### [What is required]
Scan the records for the string "computer" and copy every line that holds it.

### [Provided material]

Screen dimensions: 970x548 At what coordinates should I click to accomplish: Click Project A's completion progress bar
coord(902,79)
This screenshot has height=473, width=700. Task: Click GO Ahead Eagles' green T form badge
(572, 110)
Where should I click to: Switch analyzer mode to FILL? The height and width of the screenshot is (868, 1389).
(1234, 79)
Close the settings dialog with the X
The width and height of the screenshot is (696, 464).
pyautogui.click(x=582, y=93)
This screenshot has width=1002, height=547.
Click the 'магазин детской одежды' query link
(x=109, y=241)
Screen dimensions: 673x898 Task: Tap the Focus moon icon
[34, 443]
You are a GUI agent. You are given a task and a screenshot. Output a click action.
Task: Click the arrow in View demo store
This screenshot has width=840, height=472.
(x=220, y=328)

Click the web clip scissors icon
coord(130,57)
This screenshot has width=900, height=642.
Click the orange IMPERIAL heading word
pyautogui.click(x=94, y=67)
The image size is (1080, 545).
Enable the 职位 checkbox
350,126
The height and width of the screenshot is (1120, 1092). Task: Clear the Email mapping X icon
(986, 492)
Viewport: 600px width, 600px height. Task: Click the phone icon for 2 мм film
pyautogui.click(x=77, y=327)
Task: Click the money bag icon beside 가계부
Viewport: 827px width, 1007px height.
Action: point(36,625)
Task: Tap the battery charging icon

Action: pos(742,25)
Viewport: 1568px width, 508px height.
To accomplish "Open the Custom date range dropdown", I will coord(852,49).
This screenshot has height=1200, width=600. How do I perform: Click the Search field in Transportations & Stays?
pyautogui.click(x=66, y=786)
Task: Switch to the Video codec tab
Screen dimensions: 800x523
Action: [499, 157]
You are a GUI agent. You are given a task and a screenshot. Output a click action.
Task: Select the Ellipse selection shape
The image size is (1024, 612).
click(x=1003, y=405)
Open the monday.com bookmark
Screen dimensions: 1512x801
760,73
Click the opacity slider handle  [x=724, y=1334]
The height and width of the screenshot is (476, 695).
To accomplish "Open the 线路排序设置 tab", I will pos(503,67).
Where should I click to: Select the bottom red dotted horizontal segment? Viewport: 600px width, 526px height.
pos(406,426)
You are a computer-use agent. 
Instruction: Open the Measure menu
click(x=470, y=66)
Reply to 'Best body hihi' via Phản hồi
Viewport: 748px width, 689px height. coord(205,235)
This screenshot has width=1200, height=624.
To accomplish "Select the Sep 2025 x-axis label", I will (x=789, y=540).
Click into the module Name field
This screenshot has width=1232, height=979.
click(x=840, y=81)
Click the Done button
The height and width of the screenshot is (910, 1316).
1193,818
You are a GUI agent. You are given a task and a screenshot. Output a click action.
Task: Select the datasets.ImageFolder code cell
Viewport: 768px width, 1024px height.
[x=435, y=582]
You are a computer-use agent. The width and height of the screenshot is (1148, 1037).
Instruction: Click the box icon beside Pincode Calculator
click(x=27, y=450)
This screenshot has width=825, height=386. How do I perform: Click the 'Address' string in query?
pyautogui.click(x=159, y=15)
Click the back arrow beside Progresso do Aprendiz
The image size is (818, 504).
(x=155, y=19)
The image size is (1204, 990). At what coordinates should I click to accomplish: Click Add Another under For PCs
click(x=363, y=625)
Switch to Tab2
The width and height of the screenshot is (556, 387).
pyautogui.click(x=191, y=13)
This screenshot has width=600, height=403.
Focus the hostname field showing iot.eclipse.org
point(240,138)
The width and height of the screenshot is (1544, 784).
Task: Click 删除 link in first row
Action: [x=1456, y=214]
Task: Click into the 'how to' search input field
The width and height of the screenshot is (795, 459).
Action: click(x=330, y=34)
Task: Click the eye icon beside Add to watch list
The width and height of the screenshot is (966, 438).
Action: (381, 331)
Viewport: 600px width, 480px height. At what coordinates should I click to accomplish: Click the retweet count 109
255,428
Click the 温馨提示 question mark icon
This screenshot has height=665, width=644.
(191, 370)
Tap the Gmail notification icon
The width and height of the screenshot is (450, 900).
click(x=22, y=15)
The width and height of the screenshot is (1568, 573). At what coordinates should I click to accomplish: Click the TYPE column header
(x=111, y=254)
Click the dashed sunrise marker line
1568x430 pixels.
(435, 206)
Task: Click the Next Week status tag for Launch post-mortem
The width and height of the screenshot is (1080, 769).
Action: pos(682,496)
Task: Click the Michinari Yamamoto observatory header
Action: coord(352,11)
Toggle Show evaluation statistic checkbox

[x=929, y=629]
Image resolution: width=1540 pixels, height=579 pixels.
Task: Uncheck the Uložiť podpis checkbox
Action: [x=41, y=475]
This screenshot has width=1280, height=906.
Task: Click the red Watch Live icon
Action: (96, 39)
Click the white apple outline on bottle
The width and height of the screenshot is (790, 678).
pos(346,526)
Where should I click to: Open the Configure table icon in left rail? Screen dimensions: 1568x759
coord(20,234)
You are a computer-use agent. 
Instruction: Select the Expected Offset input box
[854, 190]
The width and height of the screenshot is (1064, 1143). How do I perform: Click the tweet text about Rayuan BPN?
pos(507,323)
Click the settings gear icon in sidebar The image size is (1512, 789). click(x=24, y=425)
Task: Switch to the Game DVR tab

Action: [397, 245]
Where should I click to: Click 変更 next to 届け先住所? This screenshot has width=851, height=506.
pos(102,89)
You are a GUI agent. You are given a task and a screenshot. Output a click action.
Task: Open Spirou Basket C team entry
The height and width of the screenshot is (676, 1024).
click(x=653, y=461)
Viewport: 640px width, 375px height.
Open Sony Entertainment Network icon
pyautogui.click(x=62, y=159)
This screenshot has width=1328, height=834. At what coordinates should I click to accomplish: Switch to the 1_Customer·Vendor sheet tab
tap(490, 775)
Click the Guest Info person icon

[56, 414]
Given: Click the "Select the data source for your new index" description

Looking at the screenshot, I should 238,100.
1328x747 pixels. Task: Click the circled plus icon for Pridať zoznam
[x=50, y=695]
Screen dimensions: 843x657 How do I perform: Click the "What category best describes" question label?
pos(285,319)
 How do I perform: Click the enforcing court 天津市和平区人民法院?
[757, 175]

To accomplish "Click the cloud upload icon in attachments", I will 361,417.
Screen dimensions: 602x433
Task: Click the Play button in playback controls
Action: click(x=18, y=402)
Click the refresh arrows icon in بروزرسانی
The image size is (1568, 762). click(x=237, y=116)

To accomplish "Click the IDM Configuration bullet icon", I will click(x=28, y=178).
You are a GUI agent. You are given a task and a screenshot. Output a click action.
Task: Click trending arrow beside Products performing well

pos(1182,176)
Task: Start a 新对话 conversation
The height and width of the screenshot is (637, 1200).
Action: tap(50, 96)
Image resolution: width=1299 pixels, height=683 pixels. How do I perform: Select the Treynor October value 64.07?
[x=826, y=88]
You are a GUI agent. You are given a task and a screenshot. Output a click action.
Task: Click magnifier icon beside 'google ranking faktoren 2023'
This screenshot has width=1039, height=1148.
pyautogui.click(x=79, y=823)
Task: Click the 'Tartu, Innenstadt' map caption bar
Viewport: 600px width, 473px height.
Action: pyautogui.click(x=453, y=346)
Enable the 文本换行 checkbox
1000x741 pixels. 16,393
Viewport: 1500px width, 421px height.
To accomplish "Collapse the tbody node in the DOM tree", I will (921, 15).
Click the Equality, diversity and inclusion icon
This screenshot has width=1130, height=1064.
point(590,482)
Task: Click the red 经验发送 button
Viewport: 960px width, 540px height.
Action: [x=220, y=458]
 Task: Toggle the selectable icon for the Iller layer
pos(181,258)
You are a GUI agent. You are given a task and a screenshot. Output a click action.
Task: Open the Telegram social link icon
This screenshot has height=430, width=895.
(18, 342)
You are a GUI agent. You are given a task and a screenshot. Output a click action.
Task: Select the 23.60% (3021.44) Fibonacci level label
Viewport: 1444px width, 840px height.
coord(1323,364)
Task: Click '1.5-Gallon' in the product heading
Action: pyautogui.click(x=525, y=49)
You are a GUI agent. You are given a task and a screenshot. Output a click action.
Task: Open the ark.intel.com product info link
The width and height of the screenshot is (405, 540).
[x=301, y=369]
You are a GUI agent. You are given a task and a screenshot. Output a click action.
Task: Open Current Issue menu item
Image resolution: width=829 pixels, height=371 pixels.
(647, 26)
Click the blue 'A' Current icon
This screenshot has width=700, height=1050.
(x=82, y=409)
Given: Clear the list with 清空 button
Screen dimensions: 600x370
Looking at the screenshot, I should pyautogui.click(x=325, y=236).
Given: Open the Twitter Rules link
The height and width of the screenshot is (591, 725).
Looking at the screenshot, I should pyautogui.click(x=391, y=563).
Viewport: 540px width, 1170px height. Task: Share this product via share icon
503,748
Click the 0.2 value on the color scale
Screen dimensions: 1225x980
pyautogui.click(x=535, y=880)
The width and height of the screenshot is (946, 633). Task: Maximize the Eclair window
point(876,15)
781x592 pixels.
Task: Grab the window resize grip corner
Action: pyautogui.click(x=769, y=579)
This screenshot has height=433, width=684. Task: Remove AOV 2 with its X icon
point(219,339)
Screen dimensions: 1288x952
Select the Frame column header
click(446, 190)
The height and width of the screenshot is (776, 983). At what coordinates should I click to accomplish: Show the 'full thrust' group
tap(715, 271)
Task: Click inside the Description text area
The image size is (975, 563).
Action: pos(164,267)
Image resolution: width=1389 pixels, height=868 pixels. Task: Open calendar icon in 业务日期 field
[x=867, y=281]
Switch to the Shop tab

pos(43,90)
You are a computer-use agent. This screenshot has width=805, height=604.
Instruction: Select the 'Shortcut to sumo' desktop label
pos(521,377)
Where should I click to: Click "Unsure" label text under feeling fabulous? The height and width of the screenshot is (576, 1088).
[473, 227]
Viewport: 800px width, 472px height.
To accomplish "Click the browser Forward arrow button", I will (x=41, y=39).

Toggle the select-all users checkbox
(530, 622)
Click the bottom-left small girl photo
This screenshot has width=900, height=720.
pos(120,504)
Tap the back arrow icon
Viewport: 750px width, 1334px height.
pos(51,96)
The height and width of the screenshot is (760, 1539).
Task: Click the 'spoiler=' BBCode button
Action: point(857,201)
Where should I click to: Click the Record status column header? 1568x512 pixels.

### [Result below]
You are a computer-use agent. 
You are a computer-use agent. The width and height of the screenshot is (1148, 1037).
You are a computer-use agent. 
You are a computer-use agent. This screenshot has width=805, height=604.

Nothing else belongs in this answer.